Exercise description — Continue the post on the Week 5 MongoDB homework below, starting right after its last sentence.

Excerpted text —
····················
11/16/15

M101J: MongoDB for Java Developers : Homework : Week 5

Hi readers,

Here are answers for MongoDb course session October 2015, Week 5.

Homework 5.1 (Hands On)


Finding the most frequent author of comments on your blog

In this assignment you will use the aggregation framework to find the most frequent author of comments on your blog. We will be using the same basic dataset as last week, with posts and comments shortened considerably, and with many fewer documents in the collection in order to streamline the operations of the Hands On web shell.

Use the aggregation framework in the web shell to calculate the author with the greatest number of comments.

Just to clarify, the data set for this week is not available for download.

To help you verify your work before submitting, the author with the fewest comments is Cody Strouth and he commented 68 times.

Once you've found the correct answer with your query, please choose your answer below for the most prolific comment author.

Answer :-


Run the given command on website embedded shell

db.posts.aggregate([
    { $unwind: "$comments" },
    { $group: { _id: "$comments.author", count: { $sum: 1 } } },
    { $sort: { count: -1 } },
    { $limit: 1 }
])

So answer is Gisela Levin.





Homework 5.2 (Hands On)


Crunching the Zipcode dataset
Please calculate the average population of cities in California (abbreviation CA) and New York (NY) (taken together) with populations over 25,000.

For this problem, assume that a city name that appears in more than one state represents two separate cities.

Please round the answer to a whole number.
Hint: The answer for CT and NJ (using this data set) is 38177.

Please note:
Different states might have the same city name.
A city might have multiple zip codes.


For purposes of keeping the Hands On shell quick, we have used a subset of the data you previously used in zips.json, not the full set. This is why there are only 200 documents (and 200 zip codes), and all of them are in New York, Connecticut, New Jersey, and California.

If you prefer, you may download the handout and perform your analysis on your machine with
> mongoimport -d test -c zips --drop small_zips.json

Once you've generated your aggregation query and found your answer, select it from the choices below.

Answer :-


Run the given command on website embedded shell

db.zips.aggregate([
    { $match: {$or: [ {state: "CA"}, {state: "NY"} ] } },
    { $group: { _id: { city: "$city" }, pop: { $sum: "$pop" } } },
    { $match: { "pop": { $gt: 25000 } } },
    { $group: { _id: null, avg_pop_of_city: { $avg: "$pop" } } }
])

So correct Answer is 44805





Homework 5.3 (Hands On)


Who's the easiest grader on campus?
A set of grades are loaded into the grades collection.
····················
Source material —
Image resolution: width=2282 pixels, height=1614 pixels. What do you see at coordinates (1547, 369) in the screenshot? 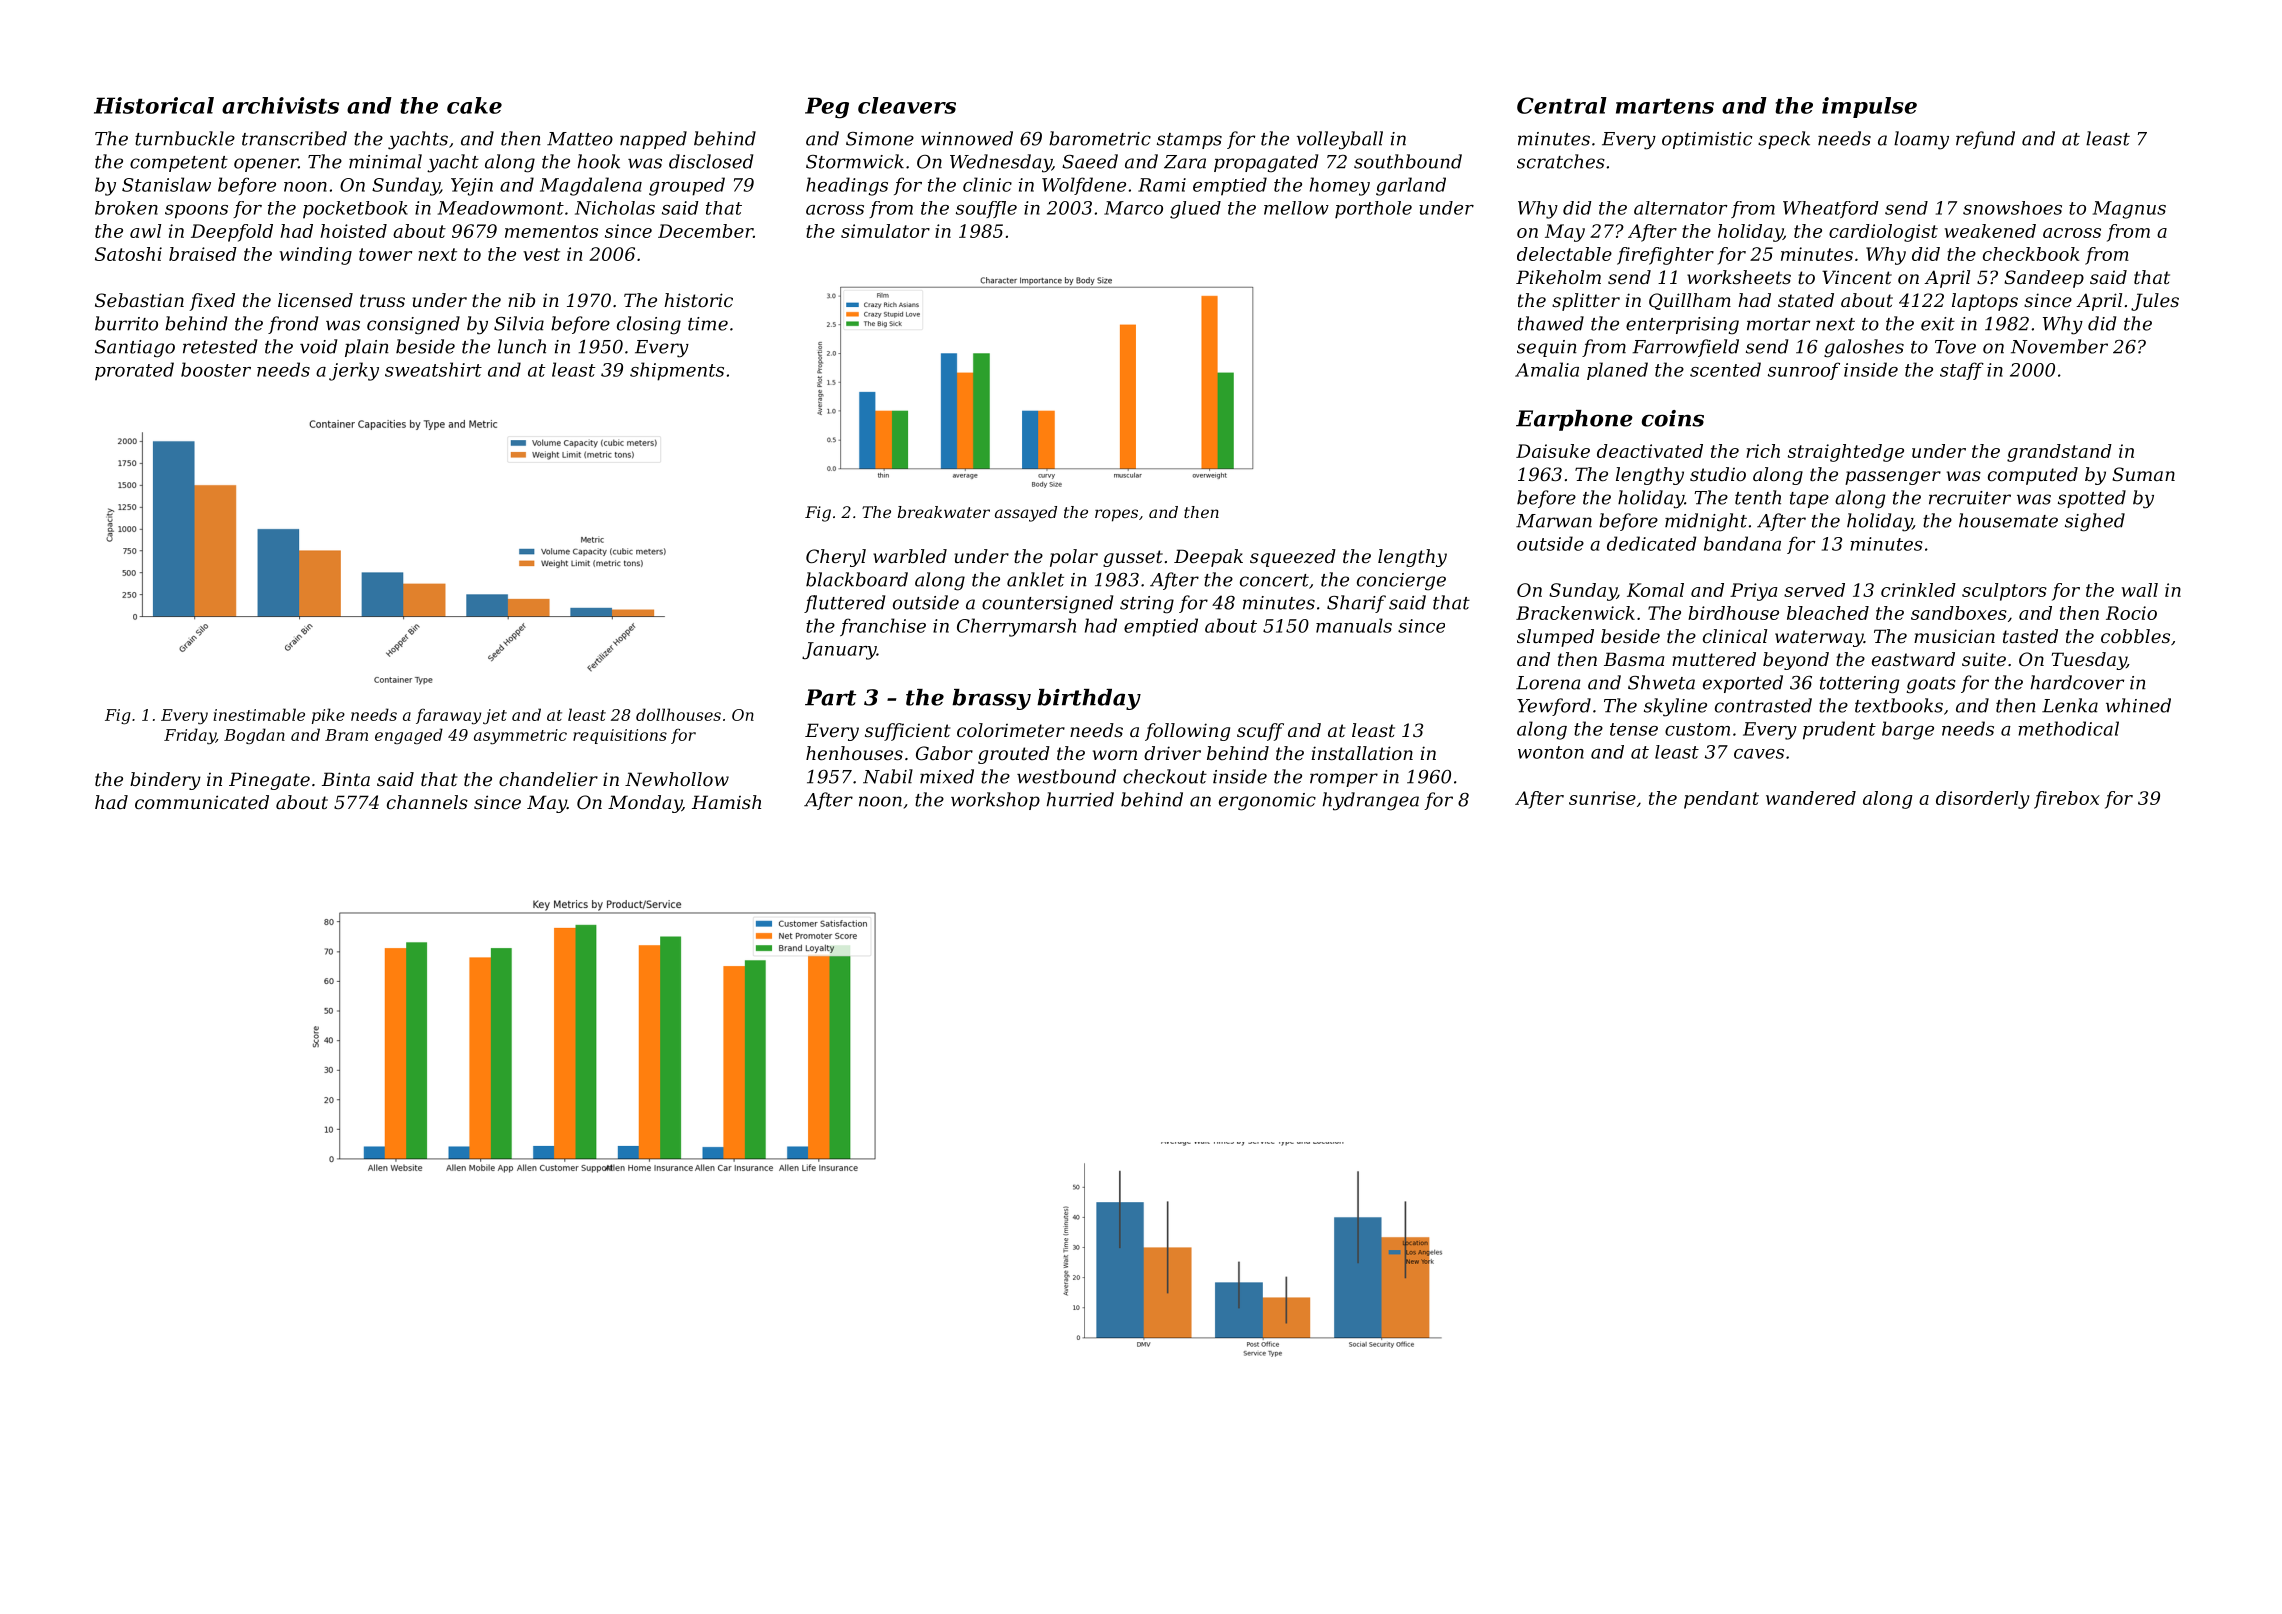
I see `Amalia` at bounding box center [1547, 369].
····················
Answer to this problem —
The documents look like this:
{
"_id" : ObjectId("50b59cd75bed76f46522c392"),
"student_id" : 10,
"class_id" : 5,
"scores" : [
{
"type" : "exam",
"score" : 69.17634380939022
},
{
"type" : "quiz",
"score" : 61.20182926719762
},
{
"type" : "homework",
"score" : 73.3293624199466
},
{
"type" : "homework",
"score" : 15.206314042622903
},
{
"type" : "homework",
"score" : 36.75297723087603
},
{
"type" : "homework",
"score" : 64.42913107330241
}
]
}
There are documents for each student (student_id) across a variety of classes (class_id). Note that not all students in the same class have the same exact number of assessments. Some students have three homework assignments, etc.

Your task is to calculate the class with the best average student performance. This involves calculating an average for each student in each class of all non-quiz assessments and then averaging those numbers to get a class average. To be clear, each student's average includes only exams and homework grades. Don't include their quiz scores in the calculation.

What is the class_id which has the highest average student performance?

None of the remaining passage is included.